Una paziente a cui sia stata impiantata una protesi al seno per garantirsi la tranquillità deve, come qualsiasi donna sopra i 40 anni, effettuare controlli periodici mediante autopalpazione, ecografia e mammografia.
“Poiché le protesi sono radio-opache – spiega il dottor Grappolini – è bene che avverta sempre il medico che effettua l’indagine, per consentirgli di evidenziare la ghiandola mammaria. Oggi le maggiori aziende offrono una garanzia di 10 anni per le protesi, ma questo limite è solo indicativo della loro durata. A volte capita di rimuovere impianti che si sono conservati per 20-25 anni”.

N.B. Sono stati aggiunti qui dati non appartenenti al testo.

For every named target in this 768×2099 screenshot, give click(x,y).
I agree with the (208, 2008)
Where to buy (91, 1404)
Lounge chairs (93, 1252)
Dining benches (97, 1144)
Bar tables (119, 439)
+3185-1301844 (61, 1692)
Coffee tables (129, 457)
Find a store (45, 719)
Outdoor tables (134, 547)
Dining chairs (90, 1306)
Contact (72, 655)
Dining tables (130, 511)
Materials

L’indagine più specifica è la risonanza magnetica nucleare, cui si ricorre in caso di sospetta rottura della protesi. In questo caso è buona norma rimuovere capsula e protesi per evitare irritazioni o la formazione di siliconomi.
In commercio esistono inoltre delle protesi a poliuretano che sembra provochino una bassa reazione pericapsulare, ma non si conosce molto delle eventuali controindicazioni Altre protesi di nuova generazione sono quelle di idrogel, una molecola idrosolubile che offre il vantaggio di essere meno radio-opaca. Anche il silicone si è evoluto ed è ora coesivo e quindi più stabile.

“Le nuove protesi – conclude il dottor Grappolini – hanno forme anatomiche e misure differenziate e possono adattarsi alla conformazione del torace e della ghiandola mammaria, permettendo interventi personalizzati”.